• [Available records]:
====
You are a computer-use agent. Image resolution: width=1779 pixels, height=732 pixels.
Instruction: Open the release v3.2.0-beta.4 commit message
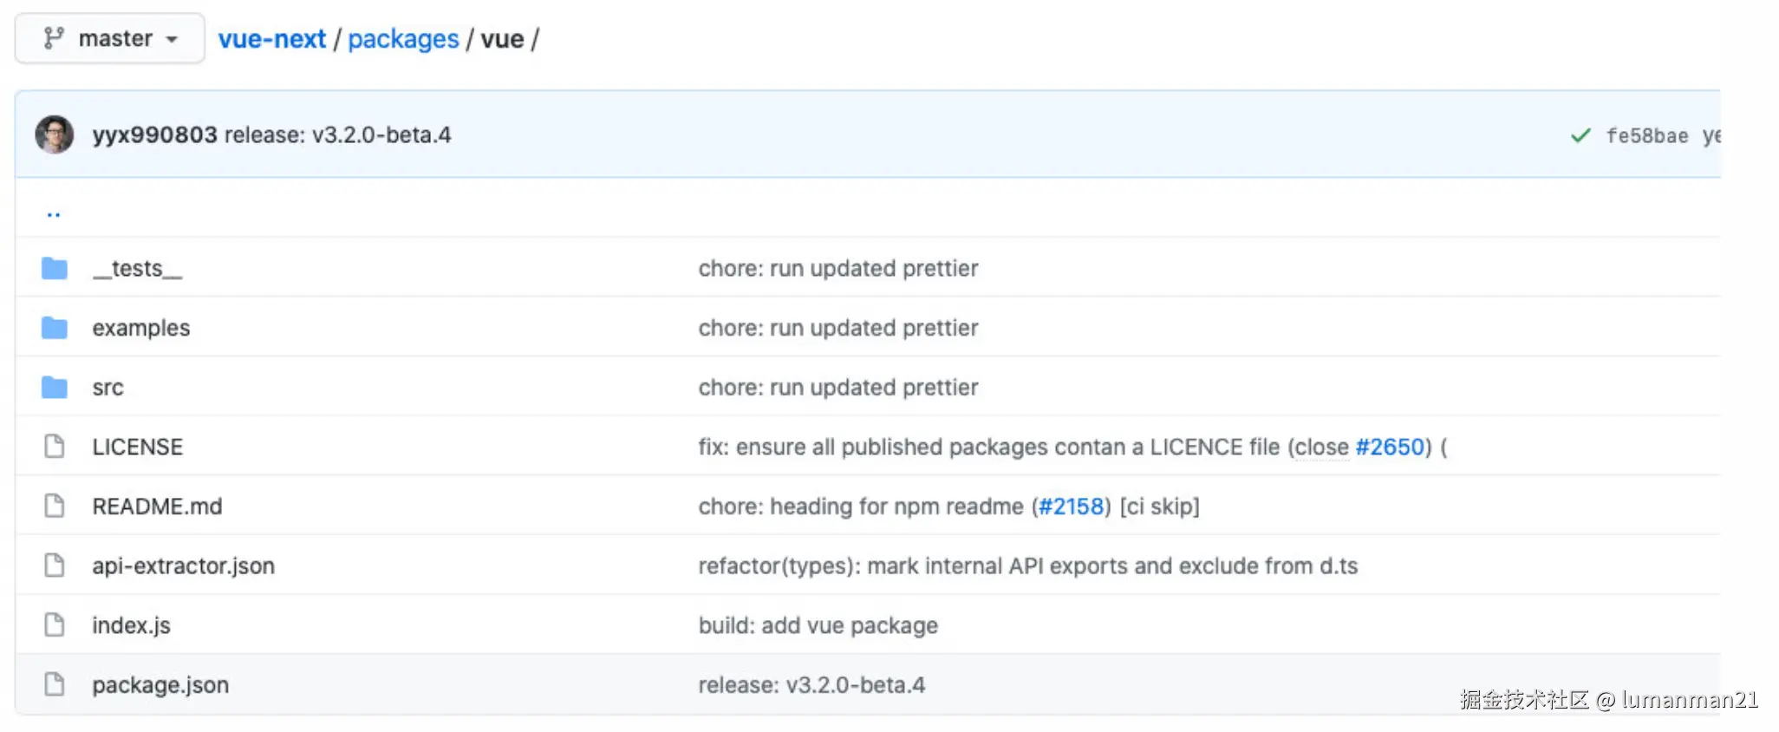point(337,135)
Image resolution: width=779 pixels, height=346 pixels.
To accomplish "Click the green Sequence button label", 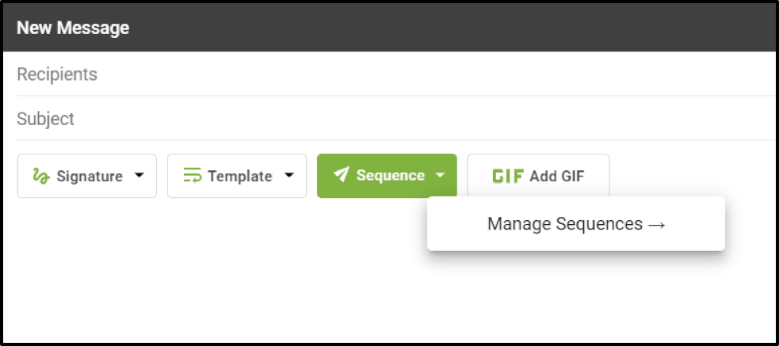I will tap(390, 175).
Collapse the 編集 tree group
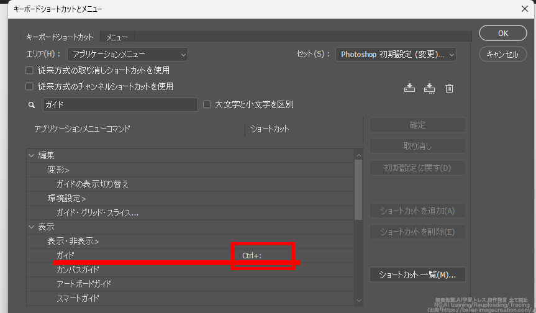The image size is (536, 313). (32, 155)
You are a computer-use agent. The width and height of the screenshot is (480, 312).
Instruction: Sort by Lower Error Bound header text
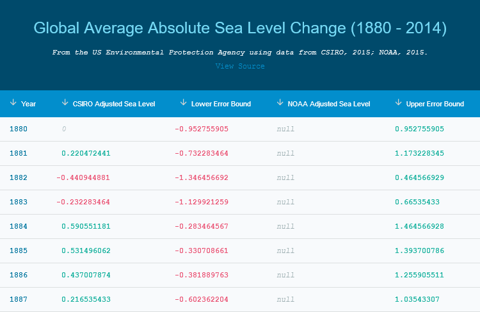221,104
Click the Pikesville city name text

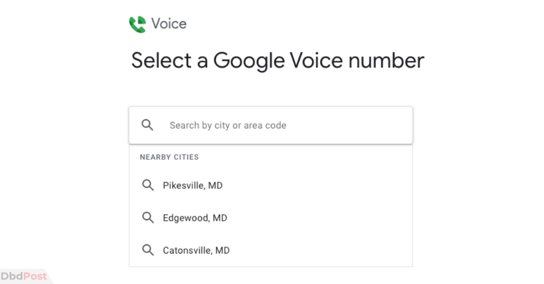point(183,186)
====
• [Directions for this task]: Filter the records for the word "height" and show every line that has it.

• [Written answer]:
You are a computer-use agent. Image resolution: width=1779 pixels, height=732 pixels.
Image resolution: width=779 pixels, height=346 pixels.
You are a computer-use agent. The width and height of the screenshot is (480, 312).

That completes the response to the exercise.